Arm-tip regeneration in the spiny starfish Marthasterias glacialis: an integrated approach

Starfish (Echinodermata, Asteroidea) possess striking regenerative capabilities being able to replace lost body structures after both autotomy and traumatic amputation. We selected the Mediterranean-Atlantic starfish Marthasterias glacialis (Linnaeus, 1758) as experimental model to study the arm-tip regeneration. The aims of this research are to describe in detail the complex cell and tissue patterning during M. glacialis regenerative process and to provide a complementary morphological perspective to previous and on-going proteomic studies [1]. Specimens of M. glacialis were collected in the west coast of Portugal (Estoril, Cascais) and subjected to traumatic arm-tip amputation. Regeneration tests were performed at different time-points: 48 hours, 13 days, 3, 6 and 10 weeks post amputation (p.a.). Regenerating samples were processed for both light and electron (TEM and SEM) microscopy analysis. As for other Asteroids, in M. glacialis the process can be divided in three main phases: a) repair phase (until 48h p.a.) during which wound closure and healing phenomena take place; b) early regenerative phase (13d–3w p.a.) where dedifferentiation, rearrangement and first signs of differentiation occur and c) advanced regenerative phase (up 3w p.a.) characterized by complete differentiation,morphogenesis and re-growth of the lost body structures with the formation of a miniaturized arm.

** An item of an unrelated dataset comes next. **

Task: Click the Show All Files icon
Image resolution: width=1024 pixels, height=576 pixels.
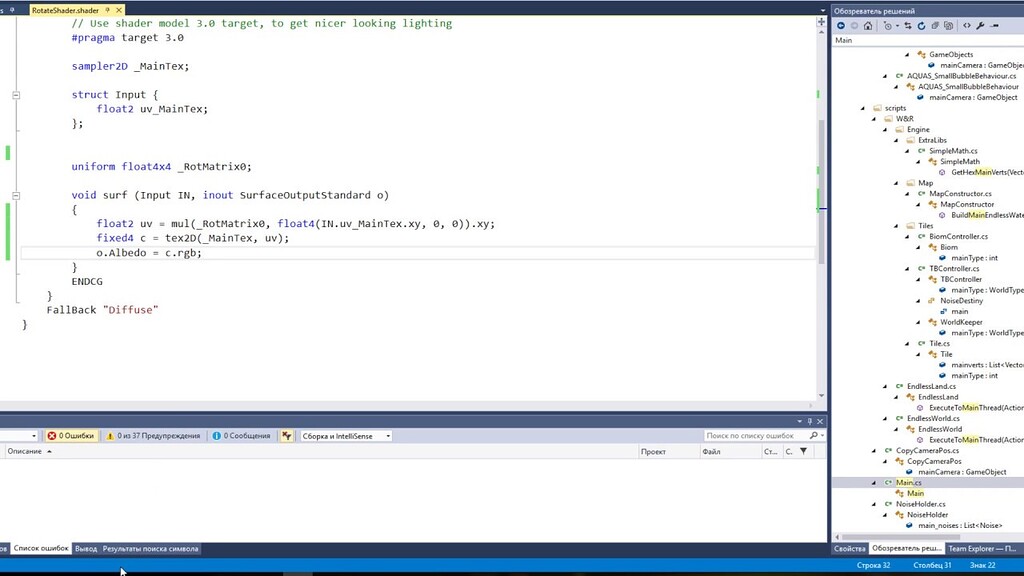Action: (936, 25)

Our results confirm that M. glacialis arm regeneration is mainly based on morphallactic mechanisms including 1) rearrangement and dedifferentiation of the stump tissues possibly used as source of cells (mainly from coelomic epithelium) for the subsequent regrowth of the new arm-tip, 2) lack of a well-defined undifferentiated blastema, although the presence of a widespread “blastemal connective tissue” is detectable, underlining the need to review classical epimorphosis/morphallaxis definitions. M. glacialis regenerative process can be well described by the “distalization-intercalation” regenerative model re-proposed for starfish by [2]: indeed, the first body structures reformed are the most distal ones and the new tissues subsequently differentiate by intercalation between these latter and the stump, following a proximal-distal gradient. Current proteomic studies on coelomic epithelium/cells will help to clarify the role of this tissue during regeneration. [1] Franco C.F. et al., 2011. Proteomics (2011), 11: pp 3587-3592. [2] Ben Khadra et al., 2015. WRR 23(4), pp 623-634.